WASHINGTON (AP) — The head of U.S. Africa Command has asked for an additional investigation into whether civilians were killed during a deadly August raid in Somalia involving American and Somali forces.

Army Col. Mark Cheadle, a spokesman for Africa Command, said Wednesday that Marine Gen. Thomas Waldhauser has asked the Naval Criminal Investigative Service to look into the details of the raid in Bariire village by Somali troops supported by U.S. special operations forces. The decision comes just two weeks after Africa Command released a statement discounting reports that several civilians, including children, were killed in the attack.

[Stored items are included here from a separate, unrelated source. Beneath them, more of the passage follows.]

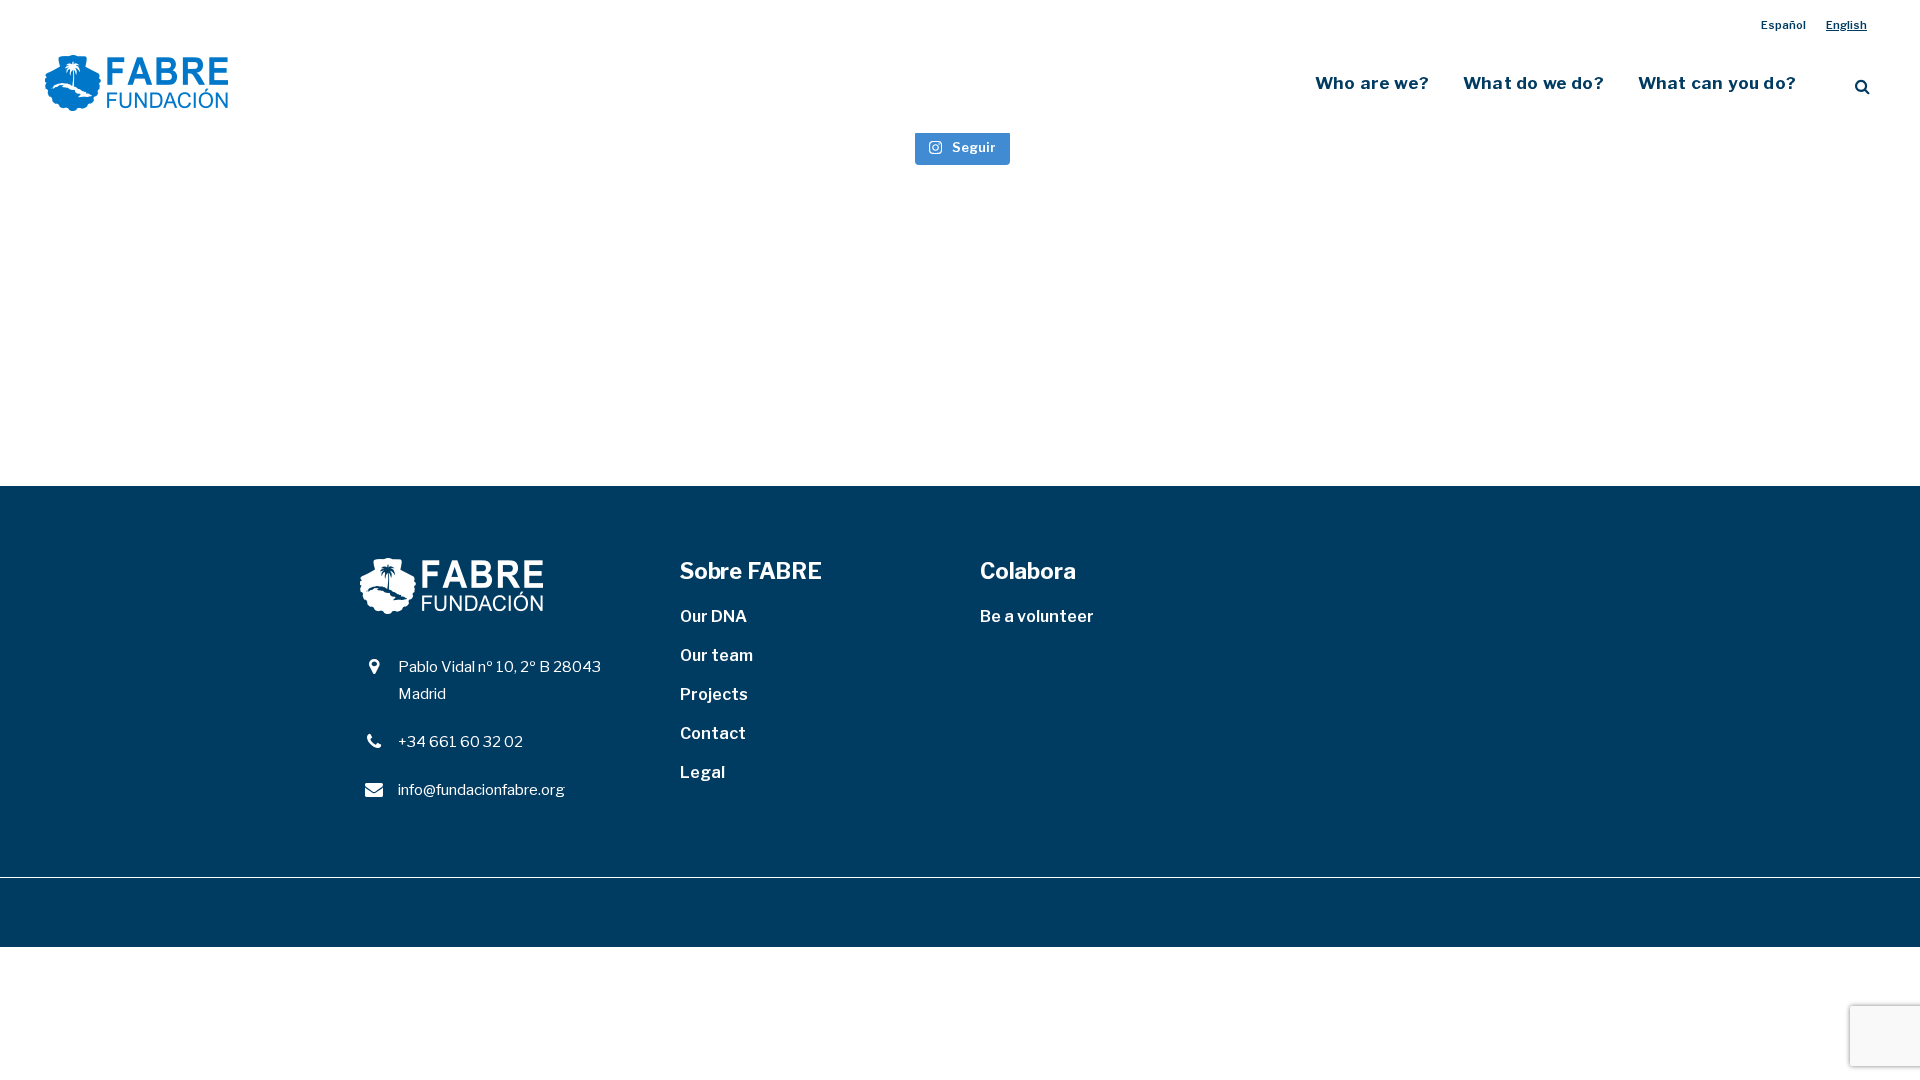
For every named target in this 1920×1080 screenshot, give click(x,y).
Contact (713, 733)
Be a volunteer (1037, 616)
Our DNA (713, 616)
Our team (716, 655)
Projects (714, 694)
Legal (702, 772)
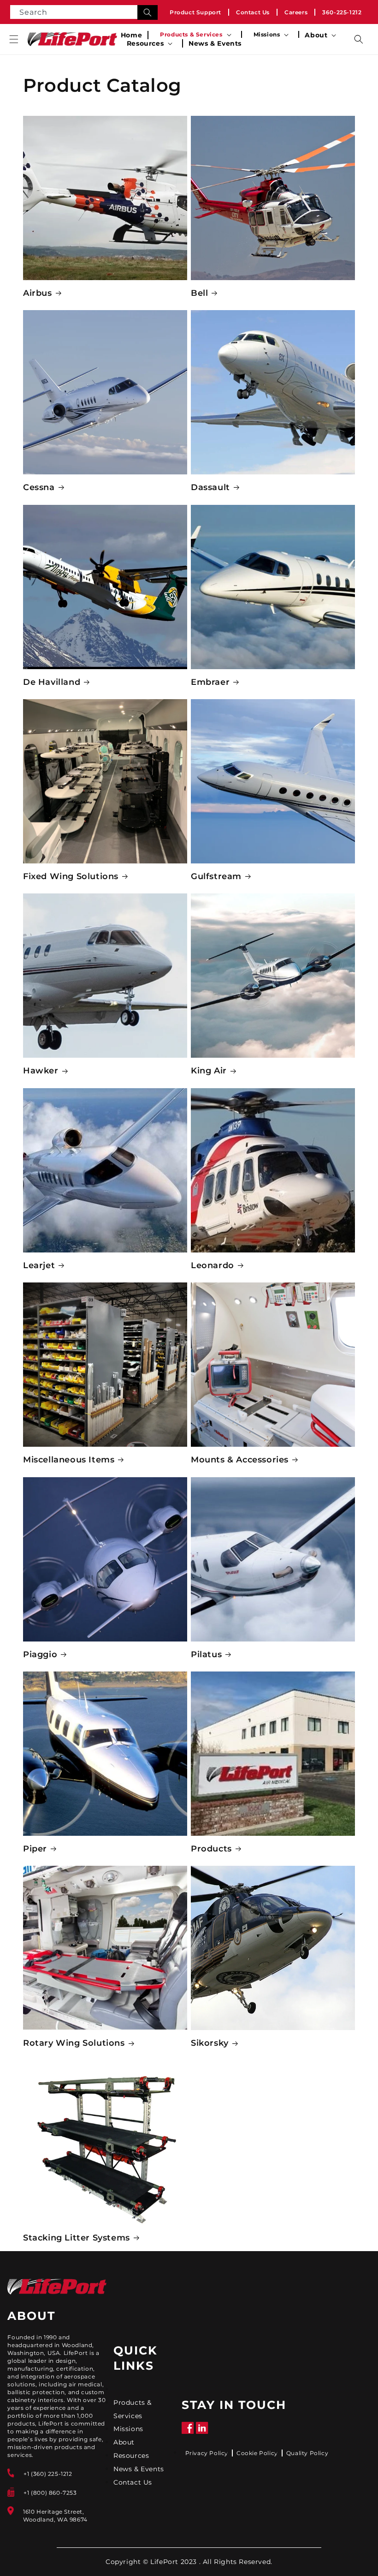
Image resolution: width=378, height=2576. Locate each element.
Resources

Cheadle said Waldhauser requested the NCIS investigation in recent days after additional published reports came out saying that local villagers were insisting that innocent civilians were killed. He said Waldhauser also questioned why there have been discrepancies in how many were killed, and decided an additional investigation was needed.

The Aug. 25 raid caused an uproar, with bloodied bodies laid out in the capital, Mogadishu, for display. Some government officials also charged that civilians were killed. In late November, Africa Command announced it had completed a thorough assessment of the raid and concluded that only armed enemy combatants had been killed.

The raid targeted a local farm, and the deputy governor, Ali Nur Mohamed, told reporters that the dead, including children age 8 to 10 and a woman, were killed "one by one mercilessly."

The Trump administration earlier this year approved expanded military operations against the Somalia-based, al-Qaida-linked extremist group al-Shabab. The U.S. has been launching frequent drone strikes against militants in the country this year, including on the small but growing presence of Islamic State group fighters there.

The U.S. trains Somalia forces and at times supports them in raids.